Dr Diane Rohlman
Associate Professor & Endowed Chair in Rural Safety and Health
Dr. Rohlman joined the Department of Occupational and Environmental Health in the University of Iowa, College of Public Health in 2012. Prior to this, she was a faculty member at the Oregon Institute for Occupational Health Sciences (formerly known as the Center for Research on Occupational and Environmental Toxicology, or CROET). She is Director of the graduate program in Agricultural Safety and Health.
Agricultural Safety and Health
As one of the three most hazardous industries, there are many risks associated with working in agriculture, including the risk of injury and exposure to chemicals. Pesticides, particularly organophosphorus pesticides (OPs), are widely used throughout the world. However, research examining neurobehavioral effects of OP exposure initially focused on acute effects in adults; few studies have examined the impact of low-level chronic exposure, particularly in children and adolescents. My research examines the impact of low-level occupational exposure to organophosphorus pesticides in adult and adolescent farmworkers.
Dr Rohlman’s early research activities were focused on the design, development, and validation of computerized test methods to quantify cognitive and neurological performance among human populations. Over the past decades, computerized testing has reshaped the field of neurotoxicology by providing standardized test administration, allowing measurement of response latencies. She co-developed the Behavioral Assessment and Research System (BARS), a computer-based neurobehavioral test system which is used widely by other investigators around the world.
Health Promotion and Health Protection
Recognizing the impact that lifestyle factors, such as diet, physical activity, and stress, can have on the health of safety of workers, there is a growing need to examine the effects of these complex social, biological, and psychological exposures. Once well characterized, interventions to reduce their impact on the health of workers must be developed and evaluated. These research needs align directly with the NIOSH Total Worker Health initiative, focused on the integration of workplace wellness with traditional occupational safety and health.
This keynote looks at work around organophosphates and neurotoxic effects and neurological disorders in humans exposed to chemical and other agents particularly in children and brain development.
Dr Claire Naughtin, PhD, BPsySc
Dr Claire Naughtin is a Senior Research Consultant in the Insight team at CSIRO’s Data61, with a background in behavioural psychology, human factors and neuroscience. Claire specialises in future-focused, strategic foresight projects, covering topics such as youth wellbeing, intellectual property and employment. Her research explores plausible trends and future scenarios, and their impact on government, business and society.
Dr Claire Naughtin’s recent work has included collaborations with:
- The Queensland Futures Institute – examining opportunities for Queensland to grow its economy and develop new sources of wealth and job creation, and
- VicHealth – identifying five megatrends and how these will impact the mental wellbeing of young people in Victoria over the coming 20 years, and raising questions about how Victoria can educate and prepare young people to be resilient and adaptable in a world characterised by decreasing job security, the fluidity of globalisation and technology, increasingly diverse societies and over-exposure to the internet.

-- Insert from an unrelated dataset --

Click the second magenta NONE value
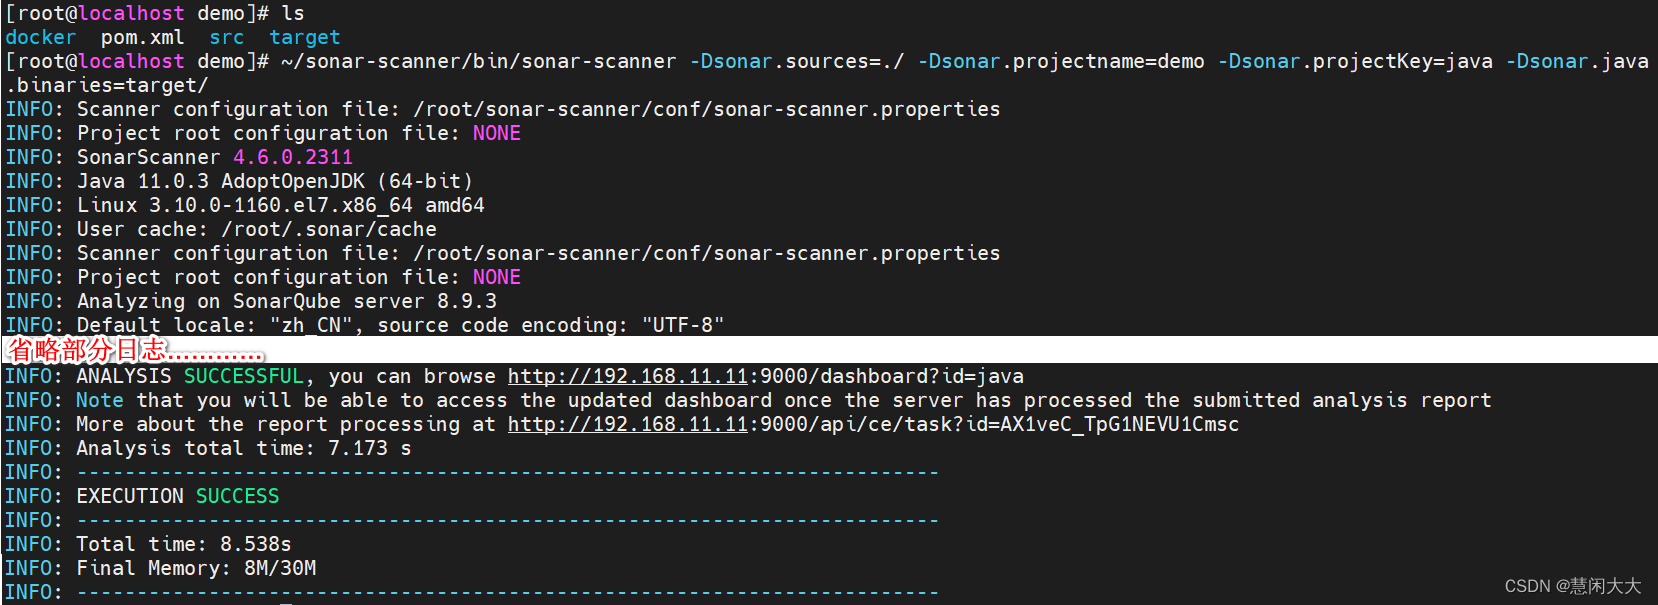1658x605 pixels. 496,278
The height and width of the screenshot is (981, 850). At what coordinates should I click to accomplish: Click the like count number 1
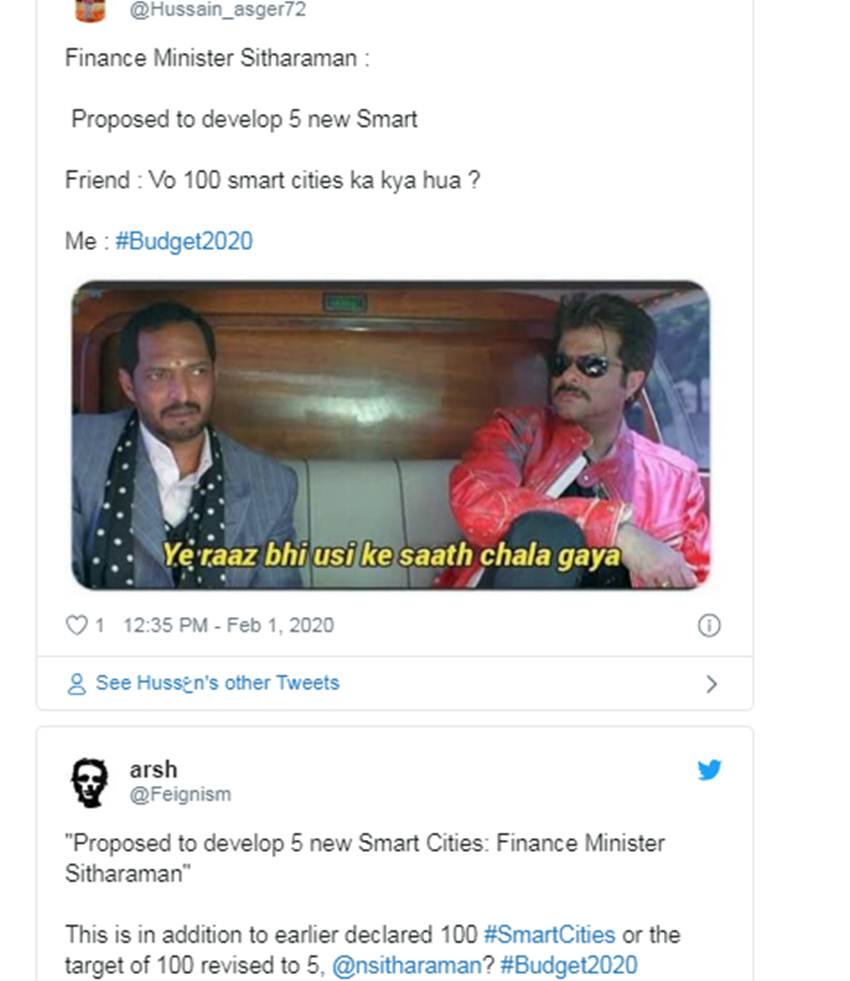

Claire and her team from CSIRO’s Data61 have partnered with VicHealth, the National Centre for Farmer Health and the Youth Affairs Council of Victoria to extend the Bright Futures Report to explore what the five megatrends mean for young people living in regional and rural Victoria. Informed by consultations with young people and representatives from key stakeholders, this report captures the key trends, opportunities and challenges impacting young people living in rural and regional Victoria, and raises emerging questions for future policy and research to improve their mental and physical health and wellbeing.
This keynote presentation will officially launch ‘Bright Futures: Spotlight on the wellbeing of young people living in rural and regional Victoria’.